Usiadłam na chwilę na krześle i przymknęłam lekko oczy, wzdychając nocne powietrze. Była idealna cisza, było jedynie słychać odgłos podjeżdżających oraz oddalających się samochodów.
- Rozmyślania? - usłyszałam nad sobą głos i podskoczyłam, spoglądając w górę. Tuż nad moim balkonem, znajdował się drugi, na którym stał szanowny Zayn Malik.
- Pogięło cię?! - krzyknęłam. - Mogłam dostać zawału serca!
- Przepraszam. - zaśmiał się, odpalając papierosa.
- Nie wiem czy to takie śmieszne. - mruknęłam pod nosem, oraz zakładając nogę na nogę.
- Przepraszam. - wywrócił oczami. - Spakowana? - puścił do mnie oczko, na co lekko się uśmiechnęłam. Umiał rozładować sytuację.
- Jeszcze nie.. - wzięłam głęboki oddech, niepewnie spoglądając do góry, oraz przyglądając się Zaynowi. - Wiesz.. jesteś przyjacielem z Jamesem, prawda? - spytałam się.
Zayn się zdziwił.
- Ja? - wybuchnął śmiechem. - NIE. - wyglądał trochę na wkurzonego, ale przy następnym zaciągnięciem się papierosa, od razu się odprężył.
- Powiedz mi. - powiedziałam stanowczo. - Co się stało i dlaczego tak się zachowujesz? -spytałam się spoglądając na niego smutnych wzrokiem. - Jesteś jakiś inny.
Zayn nie spoglądając na mnie, wyjął z kieszeni kolejnego papierosa.
- POGIĘŁO CIĘ?! Przestań tyle palić. - skrzywiłam się. Zayn nie zwracając na mnie uwagi, odpalił kolejnego papierosa. - pogięło go..
- Mogę robić co mi się podoba. - odparł chłodno.
To nie był Zayn. Byłam w szoku. To nie ten samy, miły Zayn, który przysiadł się do mnie w autokarze. Nie wiedziałam co było tego przyczyną. Pokręciłam tylko niedowierzająco głowo i weszłam z powrotem do pokoju, powstrzymując zbierające się łzy w moim oczach. Właśnie kolejna osoba okazała się fałszywa. Czy jest chociaż jedna osoba na tym świecie, której można zaufać? Wiedziałam, że nikt nie jest perfekcyjny, bo ja nawet nie jestem. Też popełniam błędy. Rzuciłam się na łóżko. Nagle usłyszałam dźwięk nadchodzącego sms-a i zaskoczona spojrzałam na wyświetlacz " Śpij dobrze, kocham cię - Harry " Uśmiechnęłam się sama do siebie i po około minucie zasnęłam pod wrażeniem oraz zmęczona dzisiejszymi zdarzeniami.

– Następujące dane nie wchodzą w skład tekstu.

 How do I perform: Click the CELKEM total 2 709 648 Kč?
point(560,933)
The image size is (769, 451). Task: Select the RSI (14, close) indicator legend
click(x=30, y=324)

- To nie tak jak myślisz! - krzyknął chłopak w kręconych włosach.
- A jak? Może jeszcze mi powiesz, że pieprzyłeś się z nią przez przypadek!
- Nie.. ale.. proszę wybacz mi. - krzyknął zrozpaczony, upadając na kolana.
- Nie, Harry. Dostałeś swoją szansę, a teraz bardzo proszę. Nie odzywaj się do mnie, usuń mój numer, nie pisz, nie dzwoń. Chcę o tobie zapomnieć, ty widocznie już to zrobiłeś. - powiedziałam bardzo spokojnym głosem. Łzy zaczęły lecieć mi ciurkiem po twarzy. Ostatni raz spoglądając na zapłakanego Harrego, zaczęłam biec. Nie wiedziałam gdzie. Nagle z niewiadomego mi powodu, poczułam jak upadam na ziemie, nie mogąc się ruszyć. Poczułam się jak sparaliżowana. To było najgorsze uczucie jakie poczułam w całym moim życiu. Próbowałam, ale nagle pojawiła się ta niechęć do życia i w tym momencie rozumiesz, że się poddajesz. Poddajesz z bólu, a to wszystko przez chłopaka, którego kochałaś. A on złamał ci serce..Nagle próbujesz sobie coś przypomnieć. Jedyne co pamiętasz to szatyna który powiedział do ciebie " On ciebie kiedyś zrani, nie ufaj mu " Tylko dlaczego nie możesz sobie przypomnieć jego imienia? Poczułam jak brakuję mi powietrza. Zaczęłam płakać. Zrozpaczona chciałam się podnieść, ale wszystko wydawało się zamazane. Nagle poczułam jak spadam, co było dziwne, bo przecież leżałam na ziemi. Opadałam w czarną otchłań..zaczęłam się krztusić, już miałam walnąć o beton, gdy nagle BUM. 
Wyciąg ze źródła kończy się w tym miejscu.